**EXERCISE:** Return exactly the lines of the records below, starting at the line that contains "Viewport: 644px width, 346px" and ending at the line that contains "Task: Open the three-dot menu for Me order", with both of those lines kept.

(Stored items from a collection)
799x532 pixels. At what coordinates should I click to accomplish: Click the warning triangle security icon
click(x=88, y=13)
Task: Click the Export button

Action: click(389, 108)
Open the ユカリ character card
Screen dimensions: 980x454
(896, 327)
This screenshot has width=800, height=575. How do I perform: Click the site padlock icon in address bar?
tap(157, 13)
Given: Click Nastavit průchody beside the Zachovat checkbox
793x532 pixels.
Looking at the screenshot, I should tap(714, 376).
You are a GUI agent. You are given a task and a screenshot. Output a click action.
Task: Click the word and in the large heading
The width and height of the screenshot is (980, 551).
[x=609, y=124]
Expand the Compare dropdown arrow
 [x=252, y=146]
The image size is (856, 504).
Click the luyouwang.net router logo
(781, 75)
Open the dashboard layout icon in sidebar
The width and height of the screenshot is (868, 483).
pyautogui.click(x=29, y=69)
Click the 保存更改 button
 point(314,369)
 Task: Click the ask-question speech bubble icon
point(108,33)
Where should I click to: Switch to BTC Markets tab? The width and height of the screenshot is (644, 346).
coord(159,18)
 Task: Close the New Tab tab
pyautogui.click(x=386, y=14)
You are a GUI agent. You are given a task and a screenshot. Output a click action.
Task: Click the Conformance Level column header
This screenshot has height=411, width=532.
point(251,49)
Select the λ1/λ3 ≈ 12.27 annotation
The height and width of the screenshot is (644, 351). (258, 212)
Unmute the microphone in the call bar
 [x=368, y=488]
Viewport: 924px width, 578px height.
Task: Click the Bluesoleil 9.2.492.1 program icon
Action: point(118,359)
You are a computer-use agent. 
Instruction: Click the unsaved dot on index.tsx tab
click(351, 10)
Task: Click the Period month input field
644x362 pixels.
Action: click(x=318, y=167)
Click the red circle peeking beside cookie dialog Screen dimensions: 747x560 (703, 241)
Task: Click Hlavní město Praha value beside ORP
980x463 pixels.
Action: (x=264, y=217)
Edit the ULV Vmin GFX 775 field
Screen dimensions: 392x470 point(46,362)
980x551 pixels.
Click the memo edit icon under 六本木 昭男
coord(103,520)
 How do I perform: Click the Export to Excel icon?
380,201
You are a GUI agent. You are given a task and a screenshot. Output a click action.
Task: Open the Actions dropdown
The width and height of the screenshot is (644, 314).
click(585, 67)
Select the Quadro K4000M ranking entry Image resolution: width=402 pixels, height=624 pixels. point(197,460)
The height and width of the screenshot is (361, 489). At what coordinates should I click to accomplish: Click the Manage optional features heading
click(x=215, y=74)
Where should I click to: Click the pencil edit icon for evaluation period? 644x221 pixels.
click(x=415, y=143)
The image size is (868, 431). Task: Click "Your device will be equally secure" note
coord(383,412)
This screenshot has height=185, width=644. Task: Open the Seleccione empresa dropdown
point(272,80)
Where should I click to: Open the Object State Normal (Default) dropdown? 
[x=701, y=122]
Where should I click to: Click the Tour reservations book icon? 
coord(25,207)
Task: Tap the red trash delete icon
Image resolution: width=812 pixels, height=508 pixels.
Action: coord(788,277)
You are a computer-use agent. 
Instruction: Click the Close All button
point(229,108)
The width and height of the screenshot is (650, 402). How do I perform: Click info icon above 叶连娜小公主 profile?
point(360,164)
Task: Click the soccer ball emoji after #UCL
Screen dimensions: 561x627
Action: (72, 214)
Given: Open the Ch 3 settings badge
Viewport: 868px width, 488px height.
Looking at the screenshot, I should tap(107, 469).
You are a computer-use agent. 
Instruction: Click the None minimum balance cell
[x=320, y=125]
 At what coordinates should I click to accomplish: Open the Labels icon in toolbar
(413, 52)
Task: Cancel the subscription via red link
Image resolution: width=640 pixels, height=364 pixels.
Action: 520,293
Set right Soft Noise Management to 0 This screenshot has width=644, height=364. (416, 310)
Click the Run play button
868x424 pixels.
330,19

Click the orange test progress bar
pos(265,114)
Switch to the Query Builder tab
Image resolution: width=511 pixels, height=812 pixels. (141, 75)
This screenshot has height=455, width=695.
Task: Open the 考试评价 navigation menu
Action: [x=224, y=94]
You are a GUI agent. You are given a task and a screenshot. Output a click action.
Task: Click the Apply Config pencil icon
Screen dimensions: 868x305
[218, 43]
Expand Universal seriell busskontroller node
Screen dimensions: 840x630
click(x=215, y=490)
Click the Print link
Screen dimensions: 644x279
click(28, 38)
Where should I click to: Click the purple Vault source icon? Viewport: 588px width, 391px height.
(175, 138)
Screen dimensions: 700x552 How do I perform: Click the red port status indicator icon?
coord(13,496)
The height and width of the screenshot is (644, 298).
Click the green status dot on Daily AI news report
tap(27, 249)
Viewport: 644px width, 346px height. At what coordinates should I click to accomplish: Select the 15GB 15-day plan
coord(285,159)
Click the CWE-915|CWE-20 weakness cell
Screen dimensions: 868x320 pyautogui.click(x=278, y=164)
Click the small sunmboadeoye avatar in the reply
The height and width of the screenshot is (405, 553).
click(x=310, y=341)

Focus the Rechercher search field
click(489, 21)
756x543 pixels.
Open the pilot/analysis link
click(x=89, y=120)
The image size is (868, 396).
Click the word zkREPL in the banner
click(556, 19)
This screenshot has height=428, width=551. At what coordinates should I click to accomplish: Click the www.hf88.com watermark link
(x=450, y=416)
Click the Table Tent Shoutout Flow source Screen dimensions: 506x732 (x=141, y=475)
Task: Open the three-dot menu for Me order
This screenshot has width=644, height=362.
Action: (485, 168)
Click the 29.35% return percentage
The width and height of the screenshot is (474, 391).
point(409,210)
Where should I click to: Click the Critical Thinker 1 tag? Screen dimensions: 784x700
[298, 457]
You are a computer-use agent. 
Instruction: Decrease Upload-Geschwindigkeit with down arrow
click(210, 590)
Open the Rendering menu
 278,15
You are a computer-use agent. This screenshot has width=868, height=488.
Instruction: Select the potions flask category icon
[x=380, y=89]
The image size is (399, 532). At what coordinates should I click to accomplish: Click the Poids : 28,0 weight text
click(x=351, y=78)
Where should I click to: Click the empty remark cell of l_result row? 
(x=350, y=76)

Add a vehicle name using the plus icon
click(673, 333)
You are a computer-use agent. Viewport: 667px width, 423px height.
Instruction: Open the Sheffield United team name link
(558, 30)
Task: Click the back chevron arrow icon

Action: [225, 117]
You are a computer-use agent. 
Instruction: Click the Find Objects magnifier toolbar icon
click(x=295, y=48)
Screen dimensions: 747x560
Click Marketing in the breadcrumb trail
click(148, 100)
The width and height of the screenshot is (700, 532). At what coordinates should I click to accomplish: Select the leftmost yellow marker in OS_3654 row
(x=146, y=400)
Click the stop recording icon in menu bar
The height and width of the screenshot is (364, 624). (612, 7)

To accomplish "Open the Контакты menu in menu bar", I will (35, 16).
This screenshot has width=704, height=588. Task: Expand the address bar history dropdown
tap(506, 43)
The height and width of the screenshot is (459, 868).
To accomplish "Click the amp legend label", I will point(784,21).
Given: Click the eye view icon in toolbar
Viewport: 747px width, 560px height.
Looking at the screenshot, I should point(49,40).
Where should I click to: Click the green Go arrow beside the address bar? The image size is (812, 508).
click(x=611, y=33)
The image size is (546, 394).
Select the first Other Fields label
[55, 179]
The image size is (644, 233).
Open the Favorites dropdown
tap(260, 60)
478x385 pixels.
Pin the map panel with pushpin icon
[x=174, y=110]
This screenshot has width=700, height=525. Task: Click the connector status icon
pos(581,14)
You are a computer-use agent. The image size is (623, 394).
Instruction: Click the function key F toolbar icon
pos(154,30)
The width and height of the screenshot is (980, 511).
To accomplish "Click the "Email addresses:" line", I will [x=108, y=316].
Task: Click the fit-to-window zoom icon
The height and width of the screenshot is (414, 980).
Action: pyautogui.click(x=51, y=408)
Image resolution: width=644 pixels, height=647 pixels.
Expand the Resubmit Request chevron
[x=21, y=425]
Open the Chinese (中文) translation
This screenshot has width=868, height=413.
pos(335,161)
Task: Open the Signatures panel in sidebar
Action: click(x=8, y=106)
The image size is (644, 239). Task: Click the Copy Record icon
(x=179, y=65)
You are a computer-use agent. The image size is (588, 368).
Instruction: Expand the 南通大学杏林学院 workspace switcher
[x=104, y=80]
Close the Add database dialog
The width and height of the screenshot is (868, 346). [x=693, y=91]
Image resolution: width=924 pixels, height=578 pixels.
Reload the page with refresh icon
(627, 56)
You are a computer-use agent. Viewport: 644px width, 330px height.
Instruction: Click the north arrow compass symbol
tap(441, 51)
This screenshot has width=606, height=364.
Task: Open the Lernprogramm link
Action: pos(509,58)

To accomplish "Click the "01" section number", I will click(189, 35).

**RESPONSE:**
Viewport: 644px width, 346px height. At what coordinates should I click to accomplish: Select the 15GB 15-day plan
coord(285,159)
Click the CWE-915|CWE-20 weakness cell
Screen dimensions: 868x320 pyautogui.click(x=278, y=164)
Click the small sunmboadeoye avatar in the reply
The height and width of the screenshot is (405, 553).
click(x=310, y=341)

Focus the Rechercher search field
click(489, 21)
756x543 pixels.
Open the pilot/analysis link
click(x=89, y=120)
The image size is (868, 396).
Click the word zkREPL in the banner
click(556, 19)
This screenshot has height=428, width=551. At what coordinates should I click to accomplish: Click the www.hf88.com watermark link
(x=450, y=416)
Click the Table Tent Shoutout Flow source Screen dimensions: 506x732 (x=141, y=475)
Task: Open the three-dot menu for Me order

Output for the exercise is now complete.